The White Marlin Open attracted 376 entries this year, down slightly from last year because of Hurricane Alex. More boats would have meant more money for Team Canyon Express. Milton Sykes of Virginia Beach, fishing on the Victory Lap, came in third place and won $71,000.
The Canyon Express crew knew they had gold Monday, the first day of the tournament.
The action had been slow until 11:30 in the morning, when a white marlin crashed into a bait – a pink squid chain – on the boat’s left side. The action was brief, however, as the fish struck twice and left the bait spread. Minutes later, another white crashed into the bait on the opposite side. Again, the fish didn’t take a bait.
By then Jamison had tossed a split-billed ballyhoo about 15 feet behind the boat. Suddenly, a large white marlin smashed the bait from the side and took off on a run away from the boat.

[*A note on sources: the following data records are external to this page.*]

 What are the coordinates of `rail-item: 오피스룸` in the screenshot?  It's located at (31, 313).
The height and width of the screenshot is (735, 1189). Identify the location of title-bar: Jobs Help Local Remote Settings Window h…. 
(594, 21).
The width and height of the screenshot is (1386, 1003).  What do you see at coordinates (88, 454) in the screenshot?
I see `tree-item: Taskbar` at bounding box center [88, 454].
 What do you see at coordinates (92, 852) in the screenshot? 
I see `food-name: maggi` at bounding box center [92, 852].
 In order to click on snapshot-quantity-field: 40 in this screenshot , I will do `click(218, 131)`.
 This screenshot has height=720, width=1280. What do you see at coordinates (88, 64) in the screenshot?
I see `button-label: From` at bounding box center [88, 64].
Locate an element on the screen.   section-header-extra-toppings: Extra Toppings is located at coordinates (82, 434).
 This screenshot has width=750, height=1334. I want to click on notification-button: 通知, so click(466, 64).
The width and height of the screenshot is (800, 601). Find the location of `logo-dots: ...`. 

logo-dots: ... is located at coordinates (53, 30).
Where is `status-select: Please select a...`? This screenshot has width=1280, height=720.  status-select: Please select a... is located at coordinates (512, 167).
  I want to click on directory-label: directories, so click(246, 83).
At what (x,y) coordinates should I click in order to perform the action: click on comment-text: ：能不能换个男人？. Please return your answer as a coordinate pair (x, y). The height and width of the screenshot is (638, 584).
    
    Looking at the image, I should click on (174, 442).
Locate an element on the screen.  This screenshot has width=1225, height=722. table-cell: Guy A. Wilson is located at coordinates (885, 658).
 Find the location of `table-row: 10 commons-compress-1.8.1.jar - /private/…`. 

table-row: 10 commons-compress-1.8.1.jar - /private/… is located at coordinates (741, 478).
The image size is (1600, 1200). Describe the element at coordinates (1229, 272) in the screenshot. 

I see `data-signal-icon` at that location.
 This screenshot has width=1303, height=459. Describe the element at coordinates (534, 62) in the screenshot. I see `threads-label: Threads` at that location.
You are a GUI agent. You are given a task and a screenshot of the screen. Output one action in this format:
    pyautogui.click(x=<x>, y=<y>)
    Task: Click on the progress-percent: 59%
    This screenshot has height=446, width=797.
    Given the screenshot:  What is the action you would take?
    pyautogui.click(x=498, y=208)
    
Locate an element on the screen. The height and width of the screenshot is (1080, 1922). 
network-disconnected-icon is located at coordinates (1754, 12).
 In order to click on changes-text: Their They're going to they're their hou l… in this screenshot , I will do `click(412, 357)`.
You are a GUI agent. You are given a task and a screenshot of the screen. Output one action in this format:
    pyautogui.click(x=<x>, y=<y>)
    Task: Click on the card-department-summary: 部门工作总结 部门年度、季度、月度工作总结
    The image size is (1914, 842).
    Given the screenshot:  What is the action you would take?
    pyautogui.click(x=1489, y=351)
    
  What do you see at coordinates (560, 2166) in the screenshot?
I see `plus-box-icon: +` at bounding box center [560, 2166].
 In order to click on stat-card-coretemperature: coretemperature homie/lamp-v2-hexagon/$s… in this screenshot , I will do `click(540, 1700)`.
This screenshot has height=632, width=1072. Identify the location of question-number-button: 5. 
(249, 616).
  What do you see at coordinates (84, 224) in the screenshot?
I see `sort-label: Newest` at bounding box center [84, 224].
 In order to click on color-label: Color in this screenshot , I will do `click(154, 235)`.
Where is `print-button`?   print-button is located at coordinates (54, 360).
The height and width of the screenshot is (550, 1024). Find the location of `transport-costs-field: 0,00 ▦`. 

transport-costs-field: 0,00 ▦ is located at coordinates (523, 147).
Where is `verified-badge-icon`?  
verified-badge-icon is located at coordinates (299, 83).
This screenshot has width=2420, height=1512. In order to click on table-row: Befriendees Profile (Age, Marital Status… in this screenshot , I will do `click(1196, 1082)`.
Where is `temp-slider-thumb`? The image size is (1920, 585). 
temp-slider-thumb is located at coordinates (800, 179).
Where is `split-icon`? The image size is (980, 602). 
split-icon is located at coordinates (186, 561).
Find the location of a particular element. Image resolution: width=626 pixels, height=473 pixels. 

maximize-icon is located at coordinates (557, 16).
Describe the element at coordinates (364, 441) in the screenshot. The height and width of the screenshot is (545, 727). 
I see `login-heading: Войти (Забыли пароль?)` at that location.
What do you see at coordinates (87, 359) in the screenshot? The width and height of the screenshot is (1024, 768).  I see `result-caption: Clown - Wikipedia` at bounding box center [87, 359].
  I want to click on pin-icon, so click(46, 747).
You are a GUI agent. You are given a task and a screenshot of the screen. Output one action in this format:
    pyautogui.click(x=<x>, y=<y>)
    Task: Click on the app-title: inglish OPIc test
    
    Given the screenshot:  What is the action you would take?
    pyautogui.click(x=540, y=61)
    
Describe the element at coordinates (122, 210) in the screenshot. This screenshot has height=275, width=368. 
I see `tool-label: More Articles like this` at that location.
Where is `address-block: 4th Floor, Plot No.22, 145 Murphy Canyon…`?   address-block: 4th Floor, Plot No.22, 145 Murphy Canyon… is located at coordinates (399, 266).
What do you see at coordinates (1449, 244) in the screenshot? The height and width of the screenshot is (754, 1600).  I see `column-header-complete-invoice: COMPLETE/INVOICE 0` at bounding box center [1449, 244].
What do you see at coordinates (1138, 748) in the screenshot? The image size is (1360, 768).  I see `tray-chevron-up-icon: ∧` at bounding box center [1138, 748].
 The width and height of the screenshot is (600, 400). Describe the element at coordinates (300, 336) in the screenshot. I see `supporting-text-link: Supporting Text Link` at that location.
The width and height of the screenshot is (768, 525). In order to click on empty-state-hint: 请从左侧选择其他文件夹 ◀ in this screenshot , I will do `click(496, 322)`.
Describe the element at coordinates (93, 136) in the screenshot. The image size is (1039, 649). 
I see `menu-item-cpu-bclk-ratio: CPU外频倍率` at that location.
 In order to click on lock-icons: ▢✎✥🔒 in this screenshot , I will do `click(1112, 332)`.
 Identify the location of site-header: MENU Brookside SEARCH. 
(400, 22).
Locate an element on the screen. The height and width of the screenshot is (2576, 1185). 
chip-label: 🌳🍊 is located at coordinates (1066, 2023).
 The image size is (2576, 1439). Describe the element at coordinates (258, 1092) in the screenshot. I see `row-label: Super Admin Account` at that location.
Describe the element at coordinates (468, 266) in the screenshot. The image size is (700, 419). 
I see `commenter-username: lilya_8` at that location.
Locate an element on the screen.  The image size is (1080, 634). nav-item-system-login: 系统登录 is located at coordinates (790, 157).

Jamison waited a few seconds and tightened the drag on his reel.
Nearly 45 minutes later, the 73.5-inch-long white marlin was in the boat.
“It had big shoulders, and we didn’t think of anything other than putting that fish in the boat and heading to the scales,” Jamison said. “We thought it would go about 75 pounds, which is good for this tournament, especially in the first day. When it was 9 pounds bigger at the scales, we freaked out. We all just exploded. Eighty-four pounds. That was the sixth biggest fish in the history of the tournament and the biggest in like 15 years.”
Team Canyon Express didn’t fish Tuesday or Wednesday and returned to the water Thursday. Conditions were rough. The team caught a small white marlin and a 236½-pound mako shark that put the team in first place in the shark division. Another $6,500 wouldn’t hurt.
The shark didn’t hold up; a 300-plus pound hammerhead was weighed in on the final day.